Podany tekst:

# Czy czytałeś tę książkę?



## Ben Jamin

W zdaniu „Czy czytałeś tę książkę?”  pytamy się zazwyczaj czy osoba pytana *przeczytała* daną książkę, a nie tylko czy ją *czytała*. Mimo to czasownik jest w „_czasie niedokonanym_” (właściwie „_jest czasownikiem niedokonanym_”).
Czy ktoś potrafi wyjaśnić tę osobliwość?


----------



## BezierCurve

Być może wynika to z faktu, że często pytamy nie tyle o przeczytanie "od deski do deski", ile o samą znajomość książki (również w przypadku, gdy ktoś jej nie doczytał do końca).

Czasownik dokonany zarezerwowany jest chyba właśnie dla takich sytuacji, kiedy dokładna informacja o przeczytaniu jest ważna, np. dla nauczyciela lub osoby, która tę książkę chce pożyczyć.

Podobnie jest chyba w pytaniach rodzaju "Uczyłeś się w szkole całkowania?"


----------



## majlo

BezierCurve said:


> Być może wynika to z faktu, że często pytamy nie tyle o przeczytanie "od deski do deski", ile o samą znajomość książki (również w przypadku, gdy ktoś jej nie doczytał do końca).
> 
> Czasownik dokonany zarezerwowany jest chyba właśnie dla takich sytuacji, kiedy dokładna informacja o przeczytaniu jest ważna, np. dla nauczyciela lub osoby, która tę książkę chce pożyczyć.
> 
> Podobnie jest chyba w pytaniach rodzaju "Uczyłeś się w szkole całkowania?"




Fakt. Wydaje mi się, że masz rację. Natomiast aspektu dokonanego użylibyśmy, gdybyśmy się chcieli dowiedzieć konkretów, czyli czy dana rzecz została wykonana, powiedzmy, od początku do końca. Np. uczeń, który mówi, że uczył się na sprawdzian, ale dostał gałę, może usłyszeć, że być może i się uczył, ale się nie nauczył.


----------



## Ben Jamin

BezierCurve said:


> Być może wynika to z faktu, że często pytamy nie tyle o przeczytanie "od deski do deski", ile o samą znajomość książki (również w przypadku, gdy ktoś jej nie doczytał do końca).
> 
> Czasownik dokonany zarezerwowany jest chyba właśnie dla takich sytuacji, kiedy dokładna informacja o przeczytaniu jest ważna, np. dla nauczyciela lub osoby, która tę książkę chce pożyczyć.
> 
> Podobnie jest chyba w pytaniach rodzaju "Uczyłeś się w szkole całkowania?"


 To znaczy należy to traktować jako idiom (leksykalizm) a nie osobliwość gramatyczną?

Wpisy ze zbioru:

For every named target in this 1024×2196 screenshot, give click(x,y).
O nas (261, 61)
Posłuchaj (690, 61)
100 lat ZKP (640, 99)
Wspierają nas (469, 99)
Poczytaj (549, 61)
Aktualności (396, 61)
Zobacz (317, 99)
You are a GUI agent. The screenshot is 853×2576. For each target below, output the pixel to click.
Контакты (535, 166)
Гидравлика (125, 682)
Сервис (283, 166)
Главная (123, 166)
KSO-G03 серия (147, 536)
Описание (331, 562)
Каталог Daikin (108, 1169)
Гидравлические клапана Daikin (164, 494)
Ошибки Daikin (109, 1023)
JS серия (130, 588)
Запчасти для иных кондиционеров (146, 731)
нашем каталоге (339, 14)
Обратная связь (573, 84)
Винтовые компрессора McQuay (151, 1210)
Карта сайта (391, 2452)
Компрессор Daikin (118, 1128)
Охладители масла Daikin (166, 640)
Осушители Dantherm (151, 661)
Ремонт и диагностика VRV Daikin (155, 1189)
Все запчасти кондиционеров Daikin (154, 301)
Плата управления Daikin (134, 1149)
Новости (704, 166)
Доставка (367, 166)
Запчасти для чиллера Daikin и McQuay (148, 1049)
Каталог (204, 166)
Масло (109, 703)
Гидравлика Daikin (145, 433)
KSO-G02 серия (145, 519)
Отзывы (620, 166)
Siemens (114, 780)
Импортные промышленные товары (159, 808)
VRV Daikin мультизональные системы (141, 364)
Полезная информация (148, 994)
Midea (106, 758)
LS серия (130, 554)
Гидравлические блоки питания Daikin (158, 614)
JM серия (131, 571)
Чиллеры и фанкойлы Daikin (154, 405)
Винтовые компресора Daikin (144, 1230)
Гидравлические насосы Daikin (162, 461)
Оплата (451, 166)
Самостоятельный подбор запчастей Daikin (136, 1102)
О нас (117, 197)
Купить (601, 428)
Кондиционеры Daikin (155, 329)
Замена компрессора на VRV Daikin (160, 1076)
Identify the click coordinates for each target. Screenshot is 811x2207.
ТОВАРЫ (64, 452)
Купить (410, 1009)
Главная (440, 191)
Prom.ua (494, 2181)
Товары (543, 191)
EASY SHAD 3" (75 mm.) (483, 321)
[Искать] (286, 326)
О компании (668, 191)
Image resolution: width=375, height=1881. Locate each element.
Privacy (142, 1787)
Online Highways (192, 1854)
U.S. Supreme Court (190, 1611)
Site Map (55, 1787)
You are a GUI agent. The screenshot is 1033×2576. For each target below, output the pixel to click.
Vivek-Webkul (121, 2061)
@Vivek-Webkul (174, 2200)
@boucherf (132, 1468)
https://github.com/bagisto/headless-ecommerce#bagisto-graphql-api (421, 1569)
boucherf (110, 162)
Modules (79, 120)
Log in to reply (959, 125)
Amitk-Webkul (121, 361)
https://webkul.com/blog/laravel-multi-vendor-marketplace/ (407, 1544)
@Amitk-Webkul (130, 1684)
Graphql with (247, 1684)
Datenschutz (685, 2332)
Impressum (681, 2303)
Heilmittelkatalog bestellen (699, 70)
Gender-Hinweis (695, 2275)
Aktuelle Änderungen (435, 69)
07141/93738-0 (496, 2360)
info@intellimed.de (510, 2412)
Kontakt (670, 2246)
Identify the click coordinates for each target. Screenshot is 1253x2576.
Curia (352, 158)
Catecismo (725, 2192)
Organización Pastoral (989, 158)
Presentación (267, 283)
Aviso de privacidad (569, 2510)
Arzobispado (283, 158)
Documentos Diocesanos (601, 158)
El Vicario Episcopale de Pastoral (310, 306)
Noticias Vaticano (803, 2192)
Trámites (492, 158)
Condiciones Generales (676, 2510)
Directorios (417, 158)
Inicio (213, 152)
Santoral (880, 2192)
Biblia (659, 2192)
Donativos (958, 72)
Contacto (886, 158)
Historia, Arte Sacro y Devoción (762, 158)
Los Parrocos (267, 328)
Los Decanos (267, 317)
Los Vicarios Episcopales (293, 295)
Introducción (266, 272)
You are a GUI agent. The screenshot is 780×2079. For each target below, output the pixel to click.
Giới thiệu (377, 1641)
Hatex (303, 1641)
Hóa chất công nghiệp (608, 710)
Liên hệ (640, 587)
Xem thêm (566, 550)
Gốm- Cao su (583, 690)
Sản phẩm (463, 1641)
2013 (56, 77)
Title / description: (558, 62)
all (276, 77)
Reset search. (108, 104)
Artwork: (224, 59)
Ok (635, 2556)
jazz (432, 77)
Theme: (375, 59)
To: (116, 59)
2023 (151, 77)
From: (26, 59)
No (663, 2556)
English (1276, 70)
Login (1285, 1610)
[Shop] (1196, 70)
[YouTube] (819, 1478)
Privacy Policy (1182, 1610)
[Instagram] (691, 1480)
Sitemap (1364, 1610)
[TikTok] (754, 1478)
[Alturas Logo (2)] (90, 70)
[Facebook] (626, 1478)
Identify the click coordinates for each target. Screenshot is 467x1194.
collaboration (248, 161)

Do zrobienia:
• a. Komu według BezierCurve w wątku o aspekcie czasownika zależy na dokładnej informacji o przeczytaniu książki?
• b. Przy każdym zdaniu powiedz, czy zgadza się z wątkiem o aspekcie czasownika (tak albo nie), i przytocz słowa z wątku, które o tym rozstrzygają.
(i) Według majlo uczeń, który dostał gałę, może usłyszeć, że się uczył, ale się nie nauczył.
(ii) BezierCurve uważa, że takie pytanie o książkę zawsze dotyczy przeczytania jej od deski do deski.
(iii) W swojej ostatniej wypowiedzi Ben Jamin pyta, czy traktować to jako idiom.
• c. Pociągnij dalej wątek o aspekcie czasownika od miejsca, w którym się kończy.
Wpisy nie mają tu żadnego znaczenia.

Odpowiedzi poniżej:
• a. Nauczycielowi lub osobie, która chce tę książkę pożyczyć.

• b.
(i) Tak: „może usłyszeć, że być może i się uczył, ale się nie nauczył”.
(ii) Nie: „często pytamy nie tyle o przeczytanie "od deski do deski", ile o samą znajomość książki”.
(iii) Tak: „To znaczy należy to traktować jako idiom (leksykalizm) a nie osobliwość gramatyczną?”

• c.
----------



## BezierCurve

Od takich szczegółowych klasyfikacji mamy wszak wąskie grono ekspertów, ustalających normy dla milionów. Zdaje się, że nawet co do ścisłej definicji _idiomu_ istnieją pewne rozbieżności. Jak dla mnie - nie jest to idiom.

Zresztą - jak zwał, tak zwał; wszystko pewnie rozbija się o nasze dosyć luźne podejście do kwestii czasowników dokonanych i niedokonanych. Np. w przypadku:

"Oglądałeś ten film?" / "Obejrzałeś ten film?" 

różnica jest niewielka. Lub jeszcze lepiej: 

"Widziałeś ten film?",  ale bardzo rzadko: "Zobaczyłeś ten film?", choć to ta druga forma jest dokonana.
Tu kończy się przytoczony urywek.